- _Problem_: Your answer should be the lines of the data below that contain "agent".

- _Supplied records_:
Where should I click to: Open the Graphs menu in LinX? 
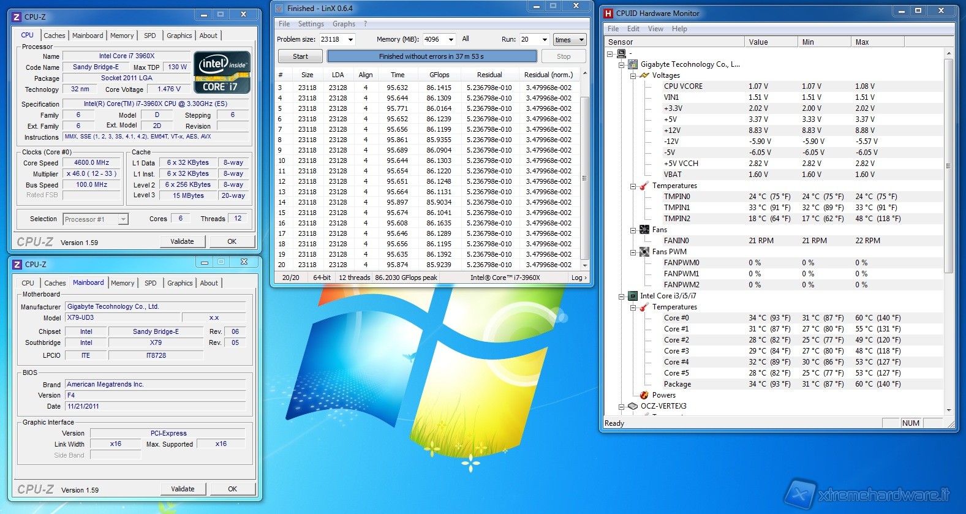344,24
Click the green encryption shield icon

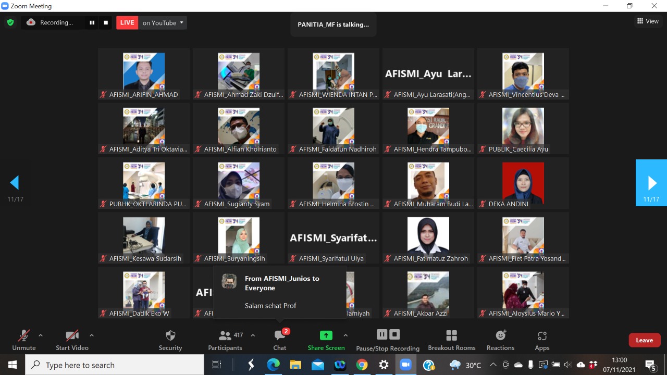pyautogui.click(x=10, y=22)
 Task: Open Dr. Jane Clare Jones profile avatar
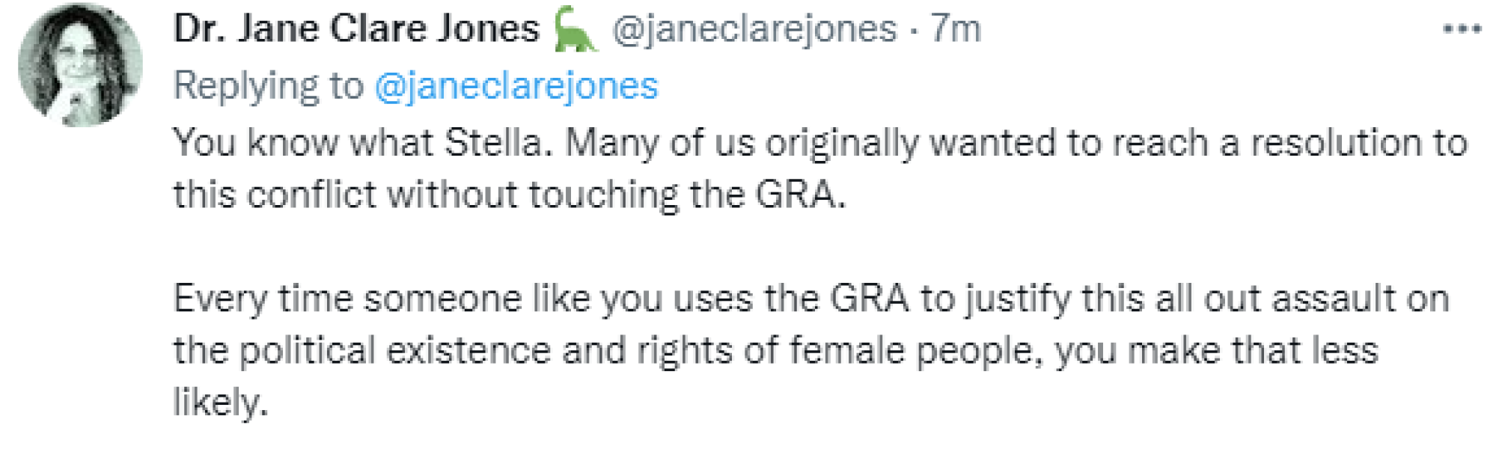tap(80, 65)
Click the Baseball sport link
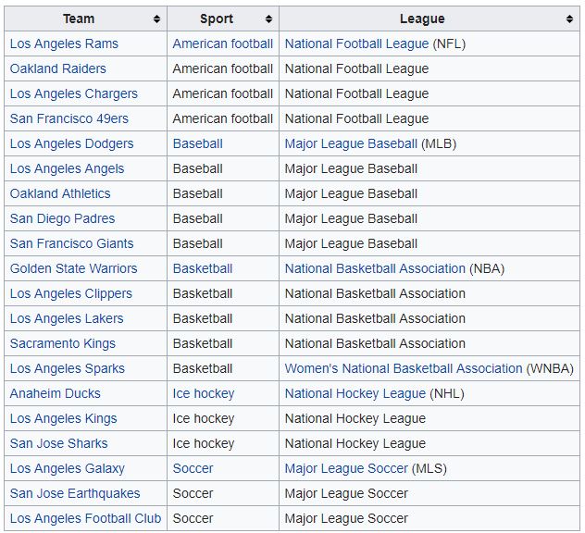The height and width of the screenshot is (533, 585). [x=198, y=143]
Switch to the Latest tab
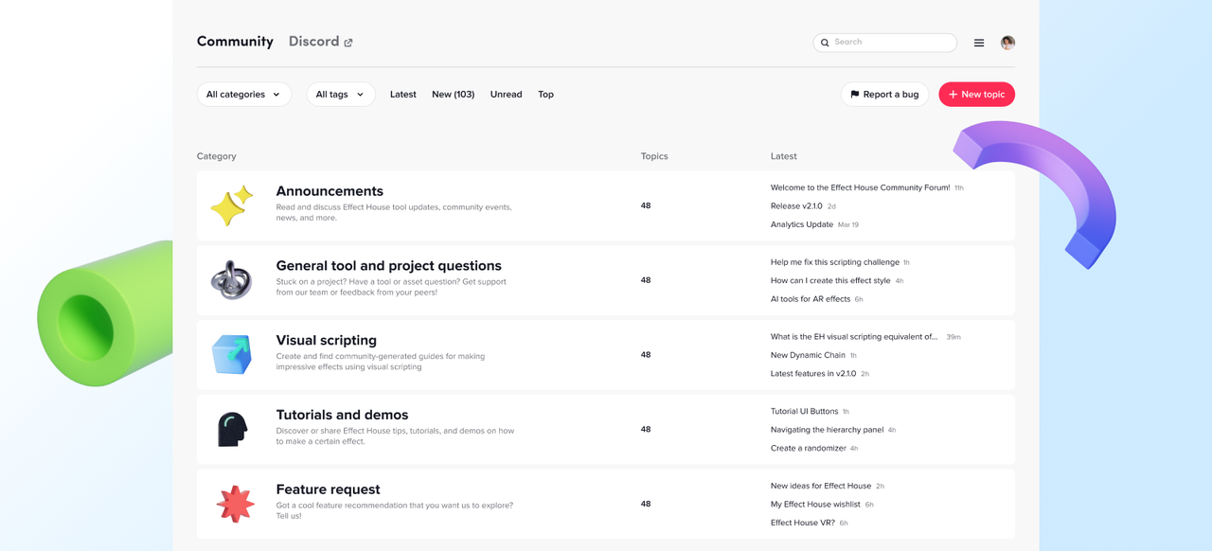The image size is (1212, 551). (402, 95)
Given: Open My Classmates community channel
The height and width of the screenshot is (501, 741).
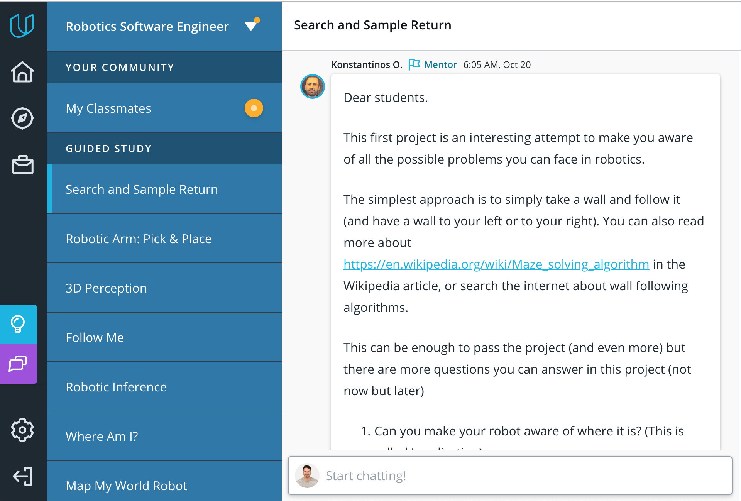Looking at the screenshot, I should (164, 108).
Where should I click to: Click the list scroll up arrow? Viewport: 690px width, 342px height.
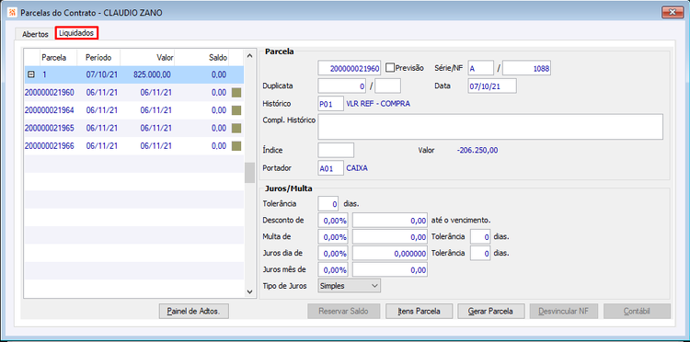(x=249, y=55)
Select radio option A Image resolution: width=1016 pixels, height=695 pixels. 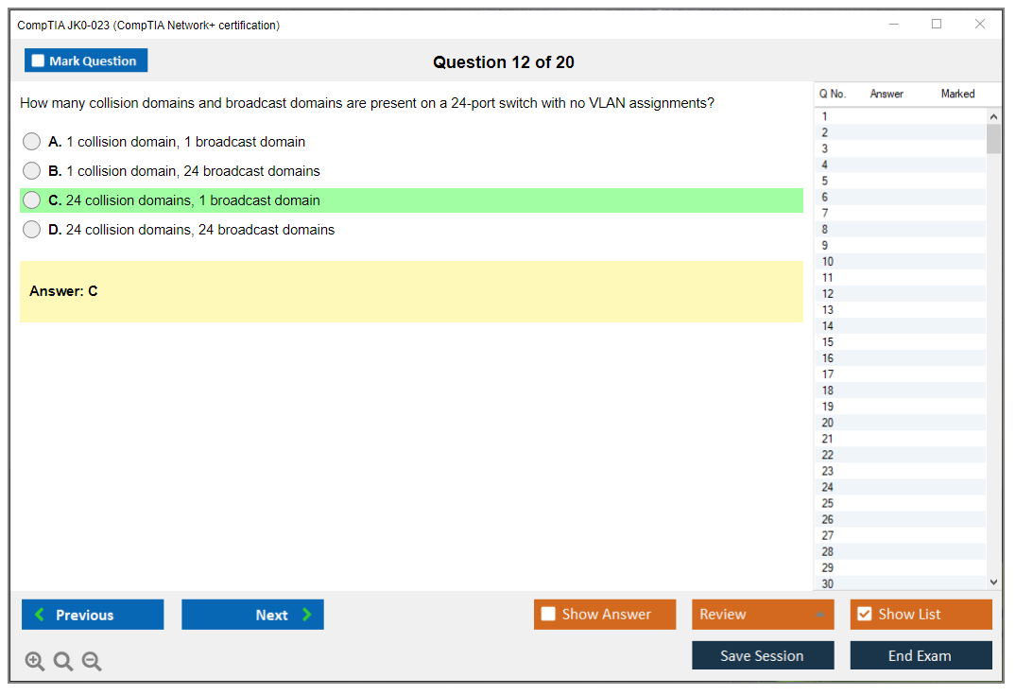click(x=32, y=142)
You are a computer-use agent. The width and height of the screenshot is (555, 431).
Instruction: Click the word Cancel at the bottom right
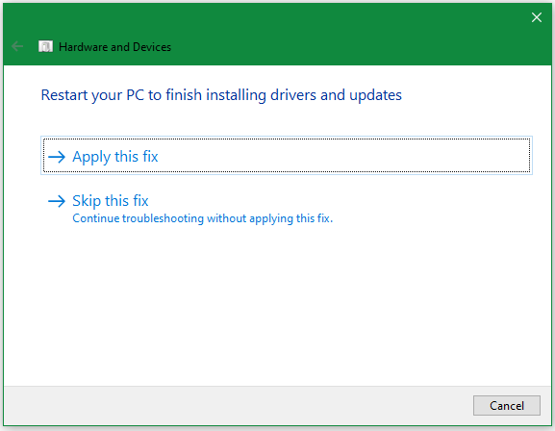507,405
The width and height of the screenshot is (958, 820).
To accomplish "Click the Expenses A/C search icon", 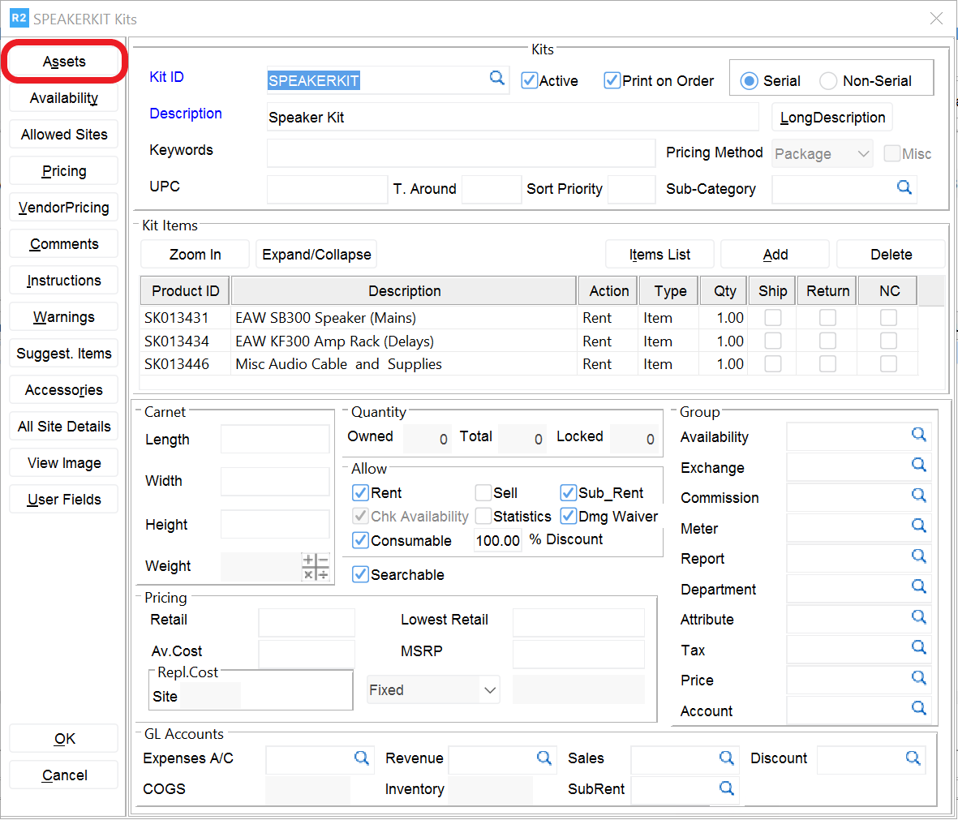I will [361, 758].
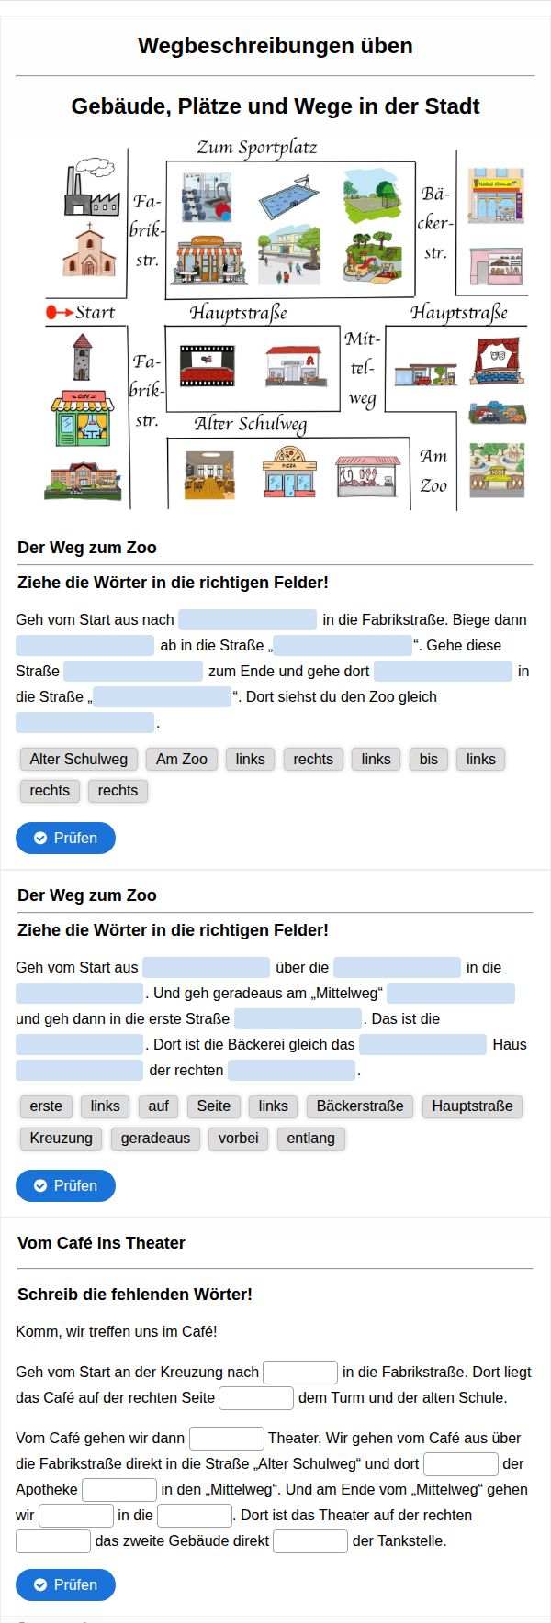This screenshot has height=1623, width=551.
Task: Click the Café building picture
Action: [82, 418]
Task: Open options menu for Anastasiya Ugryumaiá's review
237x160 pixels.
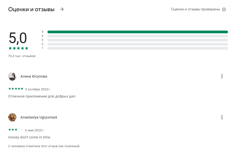Action: (x=222, y=117)
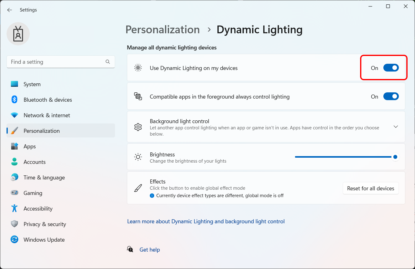The image size is (415, 269).
Task: Click the search magnifier icon
Action: click(108, 62)
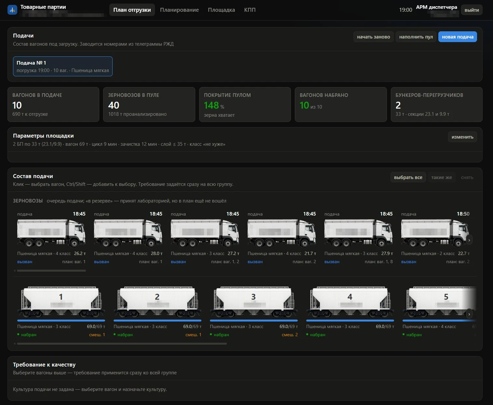Viewport: 493px width, 405px height.
Task: Click the новая подача button
Action: 458,37
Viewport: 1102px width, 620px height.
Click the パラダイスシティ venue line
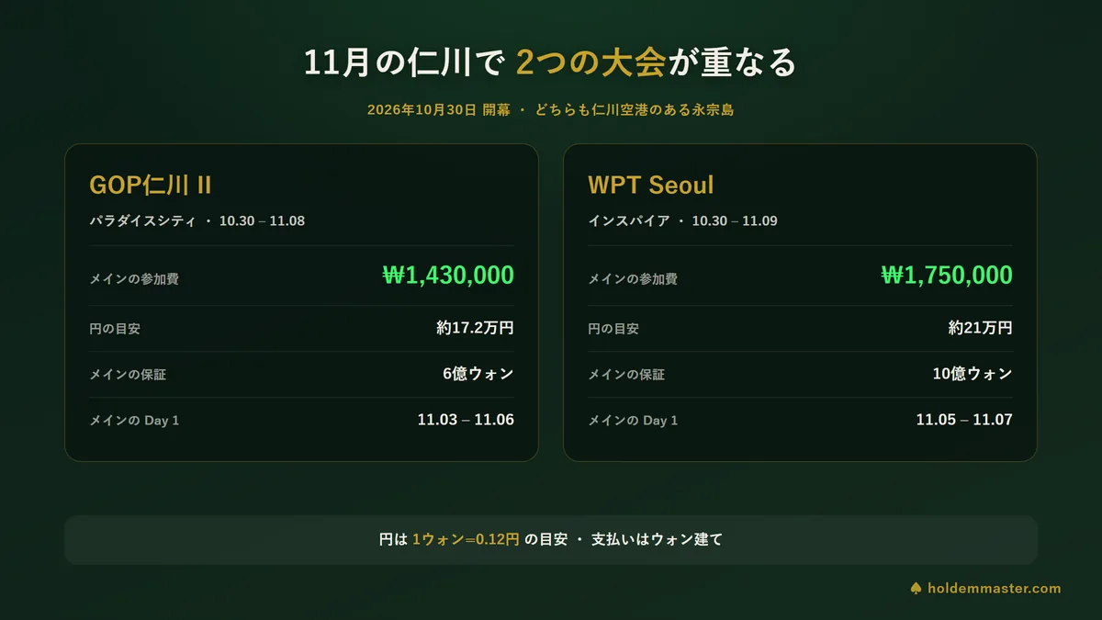(197, 221)
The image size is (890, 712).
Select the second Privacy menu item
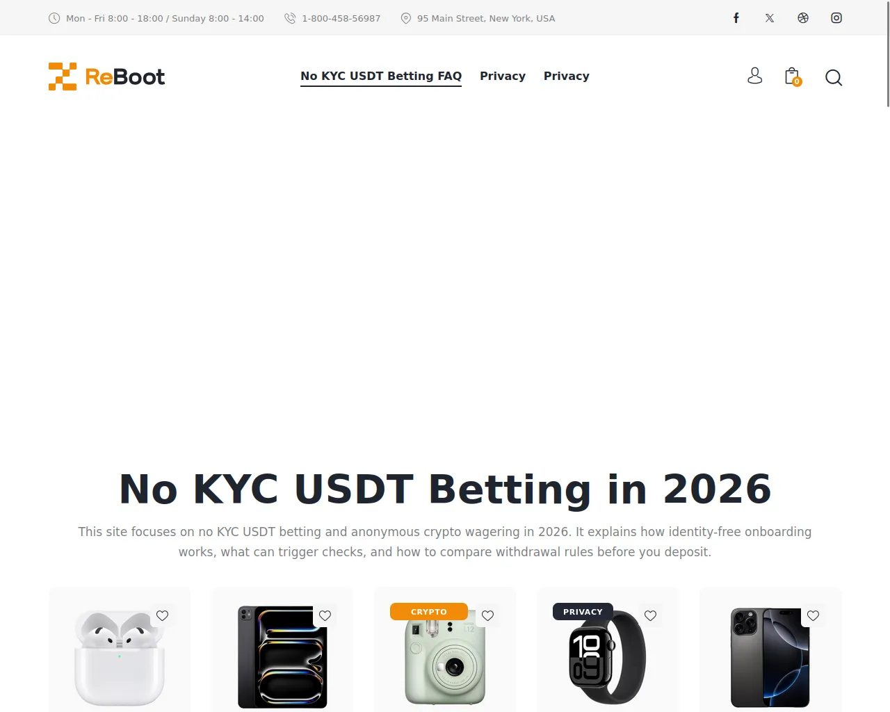click(x=567, y=76)
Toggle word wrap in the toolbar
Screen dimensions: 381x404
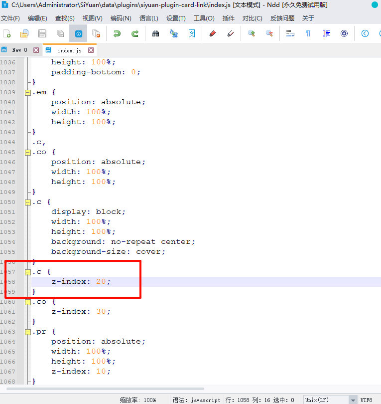[x=290, y=34]
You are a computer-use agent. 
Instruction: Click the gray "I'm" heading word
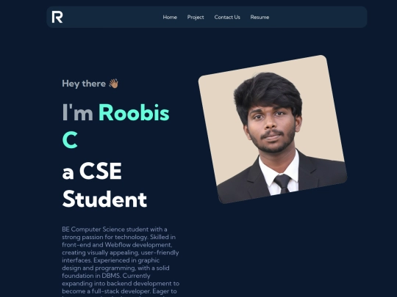pyautogui.click(x=77, y=112)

- _Output of the exercise_:
You are a computer-use agent. The width and height of the screenshot is (555, 431).
You are a computer-use agent. 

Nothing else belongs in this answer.